Dark humour is mixed with rhyme in this entertaining show

Review by Ciaran Healy | 09 Aug 2008

The venue is packed to standing room only, and a thin curtain hangs expectantly across an archway in Espionage's Pravda bar. It's not a normal scene in this busy Edinburgh club. And this is certainly not a normal Espionage crowd: these people are here to see theatre. The lights dim, the curtains twitch, the players enter and the show begins.

In a fusion of rhymed verse and spoken word the two performers, with guitar accompaniment, weave their tale. The verse is delivered with gusto and scoops the audience into the story. This is storytelling like it used to be, the art of sitting around the fire and spinning magical tales.

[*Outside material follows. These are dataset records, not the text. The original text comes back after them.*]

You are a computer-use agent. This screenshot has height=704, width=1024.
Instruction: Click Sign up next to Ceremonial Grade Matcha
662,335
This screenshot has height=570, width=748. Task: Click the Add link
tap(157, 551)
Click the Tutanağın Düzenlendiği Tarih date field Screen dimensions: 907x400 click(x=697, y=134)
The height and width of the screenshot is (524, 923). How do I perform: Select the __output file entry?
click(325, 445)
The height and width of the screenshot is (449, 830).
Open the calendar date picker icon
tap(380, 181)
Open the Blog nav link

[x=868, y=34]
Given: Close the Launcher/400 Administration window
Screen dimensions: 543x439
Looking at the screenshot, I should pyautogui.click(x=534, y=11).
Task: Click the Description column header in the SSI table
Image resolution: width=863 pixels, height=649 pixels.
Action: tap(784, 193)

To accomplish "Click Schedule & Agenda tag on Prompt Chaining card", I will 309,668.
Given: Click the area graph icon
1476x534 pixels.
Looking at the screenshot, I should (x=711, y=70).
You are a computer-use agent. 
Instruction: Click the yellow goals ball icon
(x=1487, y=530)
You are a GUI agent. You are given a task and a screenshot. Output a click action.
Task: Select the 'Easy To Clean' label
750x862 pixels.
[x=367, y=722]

The play deals with the death of romance – how one woman's dreams of finding her "prince" and being "the one" are ground underfoot by her own failings and the cruel absurdity of the modern age. Instead of heroes she's wooed by phone-sex geeks into viking re-enactment; instead of a chance encounter with a stunning man, it's the sleazy guy who batters down her resistance.

The strange title is well-suited here – on one hand the “frog prince” fairy tale that many women hope for, and on the other the callousness of a world in which such dreams are always confounded.

These themes creep up, steadily and unnoticed, through the laughter. Witty, intelligent and funny, don't let the fact that this production is free fool you – it is a great little piece of theatre that will win your heart, then slap you in the face.